Use of molecular methods to characterize Moraxella catarrhalis strains in a suspected outbreak of nosocomial infection.

Sodium dodecyl sulphate-polyacrylamide gel electrophoresis of whole cell protein, immunoblotting with normal human serum and restriction endonuclease analysis using Taq I enzyme were applied to 38 clinically significant isolates of Moraxella (Branhamella) catarrhalis obtained during a suspected outbreak of nosocomial infection. Each of 18 strains had individual profiles by at least two of the three methods (unique strains). The remaining 20 strains were assigned to five groups (A-E) on the basis of similarity by at least two of the three methods. Isolates within groups A, D and E were homologous by all three methods.

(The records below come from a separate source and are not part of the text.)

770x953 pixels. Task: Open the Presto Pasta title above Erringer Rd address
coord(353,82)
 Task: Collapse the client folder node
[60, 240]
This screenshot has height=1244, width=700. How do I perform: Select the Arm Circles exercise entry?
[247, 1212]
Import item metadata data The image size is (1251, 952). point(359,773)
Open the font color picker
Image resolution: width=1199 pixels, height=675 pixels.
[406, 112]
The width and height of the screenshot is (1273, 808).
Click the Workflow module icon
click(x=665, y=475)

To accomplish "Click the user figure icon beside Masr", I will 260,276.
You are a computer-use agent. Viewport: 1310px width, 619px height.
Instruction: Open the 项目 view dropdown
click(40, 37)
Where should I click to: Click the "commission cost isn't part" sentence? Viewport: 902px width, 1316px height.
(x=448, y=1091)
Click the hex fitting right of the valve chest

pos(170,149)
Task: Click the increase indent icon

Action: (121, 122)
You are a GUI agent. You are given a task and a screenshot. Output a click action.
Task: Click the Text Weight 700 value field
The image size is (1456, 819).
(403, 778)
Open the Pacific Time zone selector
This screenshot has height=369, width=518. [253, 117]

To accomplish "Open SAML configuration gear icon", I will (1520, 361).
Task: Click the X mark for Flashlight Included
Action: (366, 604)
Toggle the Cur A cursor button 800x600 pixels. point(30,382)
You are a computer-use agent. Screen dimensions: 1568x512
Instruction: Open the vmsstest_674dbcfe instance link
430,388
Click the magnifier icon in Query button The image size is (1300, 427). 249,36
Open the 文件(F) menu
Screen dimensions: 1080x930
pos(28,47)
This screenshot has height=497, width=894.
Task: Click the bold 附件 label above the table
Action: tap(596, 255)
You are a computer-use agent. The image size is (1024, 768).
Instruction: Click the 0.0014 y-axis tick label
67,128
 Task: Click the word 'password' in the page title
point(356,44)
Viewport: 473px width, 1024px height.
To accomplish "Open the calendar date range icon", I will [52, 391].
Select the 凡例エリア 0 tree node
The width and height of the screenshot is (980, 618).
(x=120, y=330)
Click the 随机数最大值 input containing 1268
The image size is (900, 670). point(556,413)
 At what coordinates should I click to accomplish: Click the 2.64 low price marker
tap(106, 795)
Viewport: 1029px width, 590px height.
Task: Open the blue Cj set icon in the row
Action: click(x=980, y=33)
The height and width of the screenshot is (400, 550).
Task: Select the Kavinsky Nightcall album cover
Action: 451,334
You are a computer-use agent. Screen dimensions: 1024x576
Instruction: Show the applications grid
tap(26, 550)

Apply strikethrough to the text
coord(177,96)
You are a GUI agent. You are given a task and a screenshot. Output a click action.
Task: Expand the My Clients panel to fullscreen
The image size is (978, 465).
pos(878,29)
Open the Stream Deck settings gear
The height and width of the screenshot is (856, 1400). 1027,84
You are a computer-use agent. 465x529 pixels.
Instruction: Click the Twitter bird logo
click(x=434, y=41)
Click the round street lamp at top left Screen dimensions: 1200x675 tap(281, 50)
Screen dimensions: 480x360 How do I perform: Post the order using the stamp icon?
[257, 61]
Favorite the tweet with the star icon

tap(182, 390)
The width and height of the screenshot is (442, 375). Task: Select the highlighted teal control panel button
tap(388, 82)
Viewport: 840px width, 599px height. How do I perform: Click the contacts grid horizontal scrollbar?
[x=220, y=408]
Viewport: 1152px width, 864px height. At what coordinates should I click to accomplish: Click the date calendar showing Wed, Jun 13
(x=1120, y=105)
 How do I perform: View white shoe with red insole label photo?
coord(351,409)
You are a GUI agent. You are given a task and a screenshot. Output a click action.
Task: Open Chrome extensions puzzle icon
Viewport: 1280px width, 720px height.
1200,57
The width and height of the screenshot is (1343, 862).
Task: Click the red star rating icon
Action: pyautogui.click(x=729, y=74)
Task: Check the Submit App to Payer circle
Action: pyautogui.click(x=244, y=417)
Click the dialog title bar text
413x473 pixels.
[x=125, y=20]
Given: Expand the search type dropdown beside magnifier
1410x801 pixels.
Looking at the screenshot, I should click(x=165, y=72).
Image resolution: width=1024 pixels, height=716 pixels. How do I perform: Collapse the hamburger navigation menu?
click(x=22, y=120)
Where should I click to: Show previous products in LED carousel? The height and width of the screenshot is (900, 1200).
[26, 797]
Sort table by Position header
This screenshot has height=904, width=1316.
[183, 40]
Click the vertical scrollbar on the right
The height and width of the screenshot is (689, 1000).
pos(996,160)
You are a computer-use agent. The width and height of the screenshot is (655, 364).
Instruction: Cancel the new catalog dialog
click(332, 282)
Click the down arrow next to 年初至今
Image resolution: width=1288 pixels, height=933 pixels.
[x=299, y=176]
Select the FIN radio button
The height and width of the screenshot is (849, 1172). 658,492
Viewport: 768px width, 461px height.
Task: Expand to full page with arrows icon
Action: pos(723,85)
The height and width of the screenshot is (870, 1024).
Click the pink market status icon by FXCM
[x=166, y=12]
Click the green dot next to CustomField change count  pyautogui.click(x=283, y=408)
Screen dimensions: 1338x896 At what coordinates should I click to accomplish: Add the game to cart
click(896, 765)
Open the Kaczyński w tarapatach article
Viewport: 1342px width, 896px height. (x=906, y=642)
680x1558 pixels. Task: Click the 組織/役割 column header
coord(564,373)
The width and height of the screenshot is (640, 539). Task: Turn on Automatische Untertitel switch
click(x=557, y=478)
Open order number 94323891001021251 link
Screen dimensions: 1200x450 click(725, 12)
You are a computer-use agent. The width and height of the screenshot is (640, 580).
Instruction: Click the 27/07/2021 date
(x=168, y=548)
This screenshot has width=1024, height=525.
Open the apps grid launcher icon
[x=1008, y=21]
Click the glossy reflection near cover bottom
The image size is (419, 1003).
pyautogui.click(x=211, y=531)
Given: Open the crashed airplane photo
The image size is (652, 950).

Immunoblot groups B and C had two distinct whole cell protein profiles (B1 and B2) but indistinguishable restriction endonuclease profiles (group B/C). This emphasizes the need to use more than one technique in characterizing strains from suspected outbreaks of nosocomial infection. Grouped strains were more likely to originate from the same hospital ward than unique strains and were associated with a significantly longer median time from patient admission to strain isolation (14 versus 3.5 days, p less than 0.005). Furthermore, the beta-lactamase activity was homologous within the groups. The results suggest that nosocomial infection involving several distinct Moraxella catarrhalis strains persisted over a period of months, involving at least 20 patients on three different wards. Such infection is probably common in wards harbouring suitably predisposed patients. The mode of transmission remains to be elucidated, but the above three techniques possess sufficient reproducibility and discriminatory ability to constitute suitable investigative tools.